Now I've moved again. Denny has died, and so has Daisy, and I have another house, in No. Carolina; and another dog, who is Sassy; and new Christian brothers and sisters; and grandsons across the street; and a hope for further (low-paying) Psalms ministry. I see from the way things worked out so far that I can claim that hundredfold passage as a promise "in this age, and in the age to come eternal life."

Wednesday, June 3, 2009

The Promised Wilderness

The preacher Sunday in a sermon about water presented the image of the Hebrew slaves of the Exodus marching through parted waters and stepping out on the other shore right into the Promised Land.

"As if!" I thought. Would that we could go straight there!
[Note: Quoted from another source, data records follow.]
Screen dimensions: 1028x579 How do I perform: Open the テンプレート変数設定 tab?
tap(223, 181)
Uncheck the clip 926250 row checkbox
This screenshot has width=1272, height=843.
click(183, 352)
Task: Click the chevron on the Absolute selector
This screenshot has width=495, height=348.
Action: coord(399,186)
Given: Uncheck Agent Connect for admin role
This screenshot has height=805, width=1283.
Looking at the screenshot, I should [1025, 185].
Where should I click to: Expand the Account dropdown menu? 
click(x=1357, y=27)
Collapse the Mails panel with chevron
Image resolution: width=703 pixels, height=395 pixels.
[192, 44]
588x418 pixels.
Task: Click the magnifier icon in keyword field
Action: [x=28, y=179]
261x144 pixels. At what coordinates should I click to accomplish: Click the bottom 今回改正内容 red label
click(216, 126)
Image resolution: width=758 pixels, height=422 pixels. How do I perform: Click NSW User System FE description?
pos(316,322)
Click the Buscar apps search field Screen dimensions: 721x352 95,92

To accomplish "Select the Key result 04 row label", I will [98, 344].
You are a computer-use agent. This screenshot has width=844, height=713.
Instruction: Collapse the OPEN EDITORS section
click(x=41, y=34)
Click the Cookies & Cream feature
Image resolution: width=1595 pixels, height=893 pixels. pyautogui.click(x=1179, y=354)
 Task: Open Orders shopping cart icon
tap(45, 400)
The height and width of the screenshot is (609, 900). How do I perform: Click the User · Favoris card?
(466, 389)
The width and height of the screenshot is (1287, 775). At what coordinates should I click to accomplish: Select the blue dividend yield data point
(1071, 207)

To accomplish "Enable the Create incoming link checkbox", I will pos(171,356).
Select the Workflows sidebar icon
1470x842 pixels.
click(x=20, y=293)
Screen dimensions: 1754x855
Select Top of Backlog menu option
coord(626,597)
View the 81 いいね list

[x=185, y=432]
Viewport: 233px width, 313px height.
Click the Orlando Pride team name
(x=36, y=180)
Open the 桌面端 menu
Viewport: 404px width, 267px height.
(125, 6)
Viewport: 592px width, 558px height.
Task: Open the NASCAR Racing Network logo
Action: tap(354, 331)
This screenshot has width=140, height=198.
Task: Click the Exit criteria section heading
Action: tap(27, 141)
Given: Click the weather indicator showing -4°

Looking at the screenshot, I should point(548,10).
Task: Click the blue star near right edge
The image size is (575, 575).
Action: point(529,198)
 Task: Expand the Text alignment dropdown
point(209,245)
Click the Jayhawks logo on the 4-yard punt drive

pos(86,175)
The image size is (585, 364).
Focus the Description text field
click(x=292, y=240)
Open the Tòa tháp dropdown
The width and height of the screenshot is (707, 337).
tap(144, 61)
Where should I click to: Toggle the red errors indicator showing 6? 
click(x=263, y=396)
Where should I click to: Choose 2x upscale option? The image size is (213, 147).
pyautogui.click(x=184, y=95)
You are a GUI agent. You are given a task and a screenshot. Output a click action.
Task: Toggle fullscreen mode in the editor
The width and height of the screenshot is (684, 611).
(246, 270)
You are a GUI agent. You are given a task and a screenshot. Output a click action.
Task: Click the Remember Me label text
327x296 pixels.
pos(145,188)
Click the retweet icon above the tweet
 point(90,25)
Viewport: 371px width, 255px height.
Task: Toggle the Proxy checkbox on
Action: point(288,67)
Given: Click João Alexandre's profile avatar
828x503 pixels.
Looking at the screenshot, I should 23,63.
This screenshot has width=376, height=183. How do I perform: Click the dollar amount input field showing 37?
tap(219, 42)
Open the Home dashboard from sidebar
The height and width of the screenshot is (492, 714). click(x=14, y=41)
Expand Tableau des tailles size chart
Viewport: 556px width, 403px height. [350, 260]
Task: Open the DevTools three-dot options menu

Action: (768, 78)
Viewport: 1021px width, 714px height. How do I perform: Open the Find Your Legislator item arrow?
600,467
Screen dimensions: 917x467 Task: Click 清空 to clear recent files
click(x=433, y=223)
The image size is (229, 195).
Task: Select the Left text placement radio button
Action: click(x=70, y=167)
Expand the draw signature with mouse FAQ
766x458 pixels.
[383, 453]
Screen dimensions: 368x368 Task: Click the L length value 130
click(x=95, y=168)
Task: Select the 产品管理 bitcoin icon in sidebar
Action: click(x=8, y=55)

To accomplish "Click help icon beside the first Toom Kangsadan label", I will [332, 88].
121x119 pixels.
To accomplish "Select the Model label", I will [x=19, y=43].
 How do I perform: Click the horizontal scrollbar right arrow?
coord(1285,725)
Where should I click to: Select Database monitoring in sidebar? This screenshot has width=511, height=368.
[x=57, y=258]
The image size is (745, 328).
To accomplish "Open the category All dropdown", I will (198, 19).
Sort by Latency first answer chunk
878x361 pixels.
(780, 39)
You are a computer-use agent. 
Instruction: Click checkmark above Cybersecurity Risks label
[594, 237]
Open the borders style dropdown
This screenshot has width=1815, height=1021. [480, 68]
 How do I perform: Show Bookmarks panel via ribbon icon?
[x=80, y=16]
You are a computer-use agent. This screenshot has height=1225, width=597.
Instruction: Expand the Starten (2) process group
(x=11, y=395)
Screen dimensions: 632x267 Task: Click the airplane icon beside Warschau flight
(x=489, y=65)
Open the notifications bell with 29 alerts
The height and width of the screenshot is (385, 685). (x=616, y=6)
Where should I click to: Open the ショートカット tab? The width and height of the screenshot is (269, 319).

If only we could fast forward through those forty years of contentions and murmurings, the golden calf stuff, the getting lost, and the quaking in our boots in the face of victory.

Then I thought, little do we realize that our journey through this sometimes strange wilderness of created being is actually the promised Kingdom of Heaven.

If we are troubled by "conflicts on the outside and fears on the inside" (2 Cor 7:5), we are in good company. If our failures and stumbles lead to "godly grief" that leads back to the Way, then this is where the Kingdom has come: right here, not somewhere greater or more glorious. Once we have been crucified with Christ, as Paul says elsewhere (Gal 2:20) we are already walking in newness of life. This is It, we are Here.

The People of God remembered their wilderness days, not only as hardship, but as a honeymoon time with the Lord. They ate manna. The Lord led them with cloud by day and fire by night. They realized, as we can too, that traveling through scrubby desert we are living in the Promise.